El caso de la Academia Nicaragüense de la Lengua es especialmente llamativo y absurdo. Se trata de una entidad que tiene personería desde 1928, una entidad protegida por un tratado internacional de 1960, suscrito por Nicaragua, donde los gobiernos latinoamericanos participan y apoyan la conformación de la Asociación de Academias de la Lengua Latinoamericanas, ASALE. La Academia Nicaragüense ha contado a través de los años con pensadores, estudiosos de la lengua y escritores destacados del país. Sus miembros de número son miembros correspondientes de la Real Academia Española. Entre sus logros están muchos estudios y diccionarios sobre las particularidades del español que se usa en Nicaragua, la incorporación de éstas en diccionarios de la Real Academia Española, la formación mediante becas de jóvenes filólogos y lexicógrafos, el seguimiento de cuanto se publica con relación a Rubén Darío: el Repertorio Dariano, libros y otras publicaciones especializadas en dar a conocer la cultura e idioma de Nicaragua y una revista "Lengua" fundada por Pablo Antonio Cuadra. Este último fue uno de los grandes poetas del país, además de editor del suplemento literario del diario La Prensa, ahora confiscado por Ortega, que también apresó a su director y a Pedro Joaquín y Cristiana Chamorro, parte de su directiva.

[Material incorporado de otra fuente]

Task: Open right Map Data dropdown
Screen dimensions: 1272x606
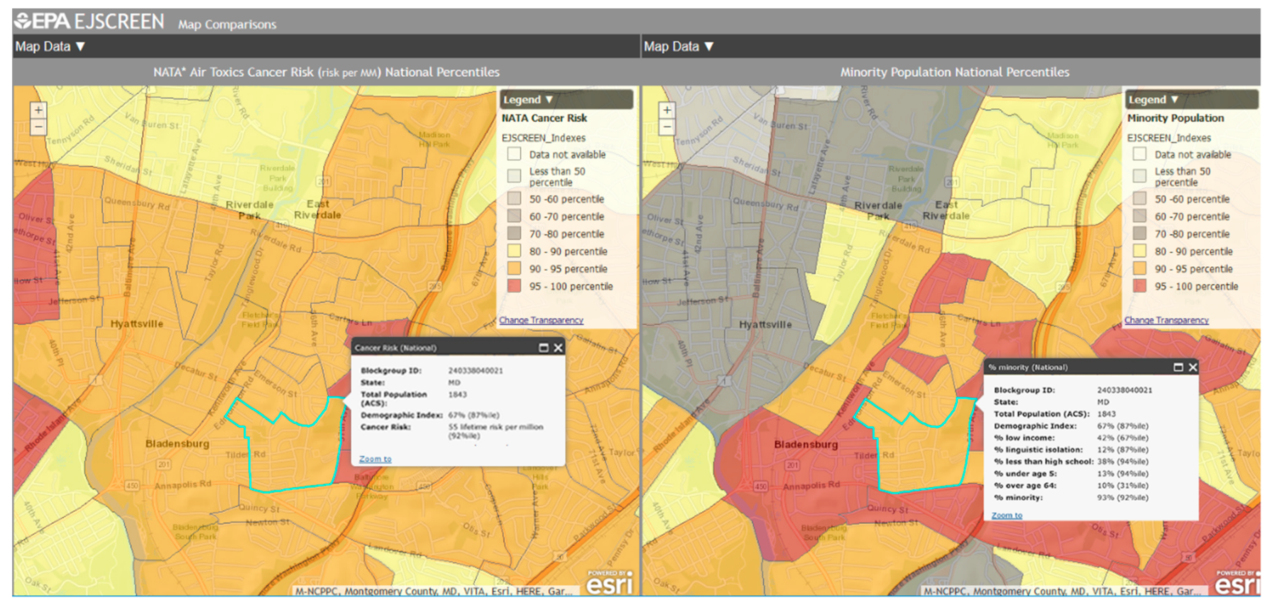Action: pyautogui.click(x=678, y=46)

Absurda es también la cancelación del Festival Internacional de Poesía de Granada. Éste se llevó a cabo por dieciocho años en esa ciudad nicaragüense, homónima de la española, con la participación en ese período de más de mil doscientos poetas de distintas partes del mundo, que leían sus poemas en las plazas y atrios locales con la participación de miles de personas de un público ávido y feliz. El Festival no sólo nutría la tradición poética de un país cuyo héroe nacional es Rubén Darío, sino que dotaba a la colonial ciudad de Granada de actividad económica hotelera y gastronómica y un turismo nacional e internacional significativo.

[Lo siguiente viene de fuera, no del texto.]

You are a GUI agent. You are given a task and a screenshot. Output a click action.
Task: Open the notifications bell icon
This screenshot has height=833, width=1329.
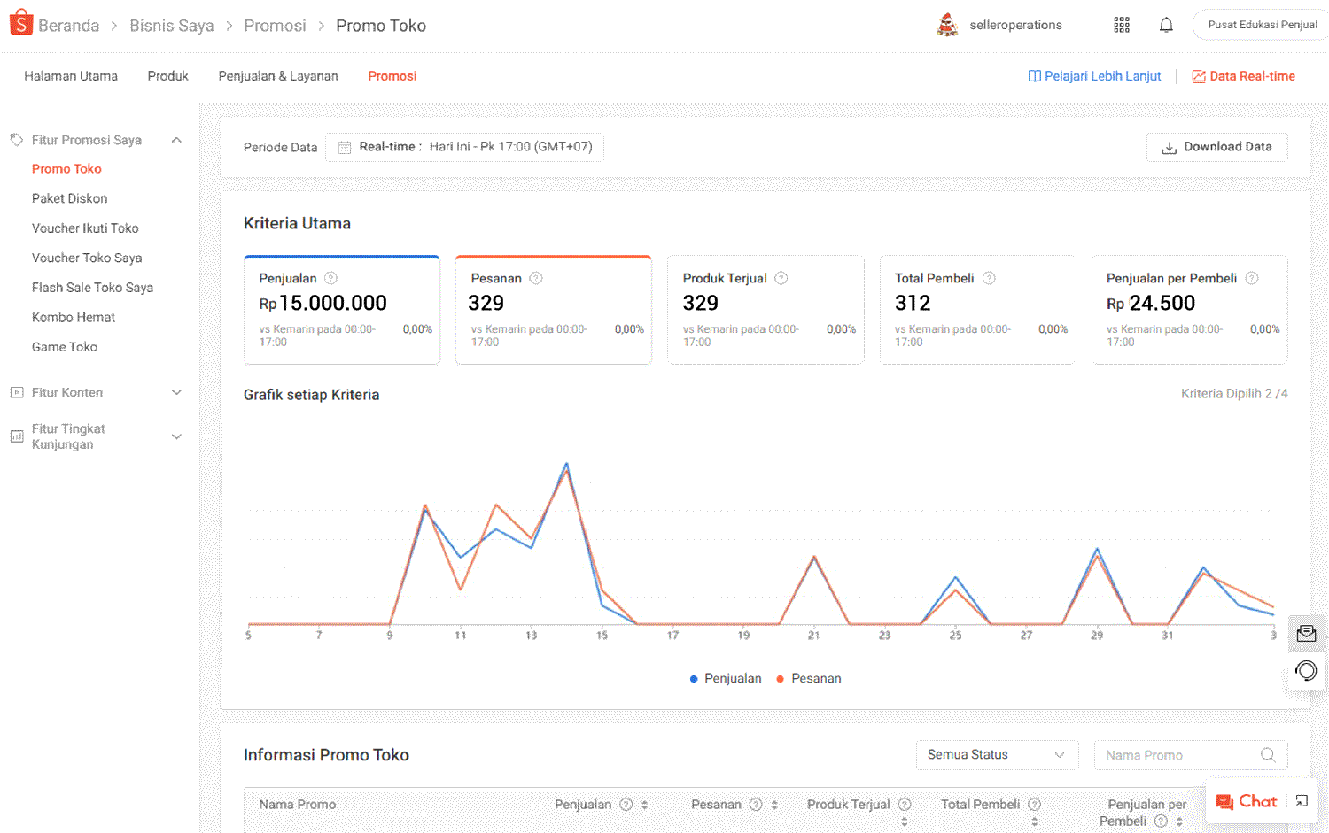[1166, 25]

¿Por qué designios el gobierno de Daniel Ortega y Rosario Murillo decide sancionar a estas instituciones? ¿Por qué, al suspender su personería jurídica, las inhabilitan para abrir y poseer cuentas bancarias, realizar contratos, nóminas y otras funciones y participar en proyectos de cooperación internacional?  No hay una respuesta lógica. Lo que hay es la expresión de un poder atemorizado y paranoico que teme que existan espacios de libertad de expresión que alimenten el pensamiento y amplíen el horizonte de la ciudadanía.  Se trata de impedir otro pensamiento que no sea el promovido por su propaganda. Con este ataque a la sociedad civil y a las instituciones culturales más relevantes pretenden crear esas cárceles mentales interiores que conducen a que la gente pierda el sentido de su propia libertad y se someta a la dictadura.

Por fortuna, la historia de rebelión de Nicaragua tiene aún en su pasado reciente la derrota de un tirano. Sabemos que las dictaduras pueden desplomarse como un castillo de arena cuando sube la marea. Contamos con la solidaridad de otras Academias de la Lengua. Tenemos la sombra de Rubén Darío la bajo la cual ampararnos.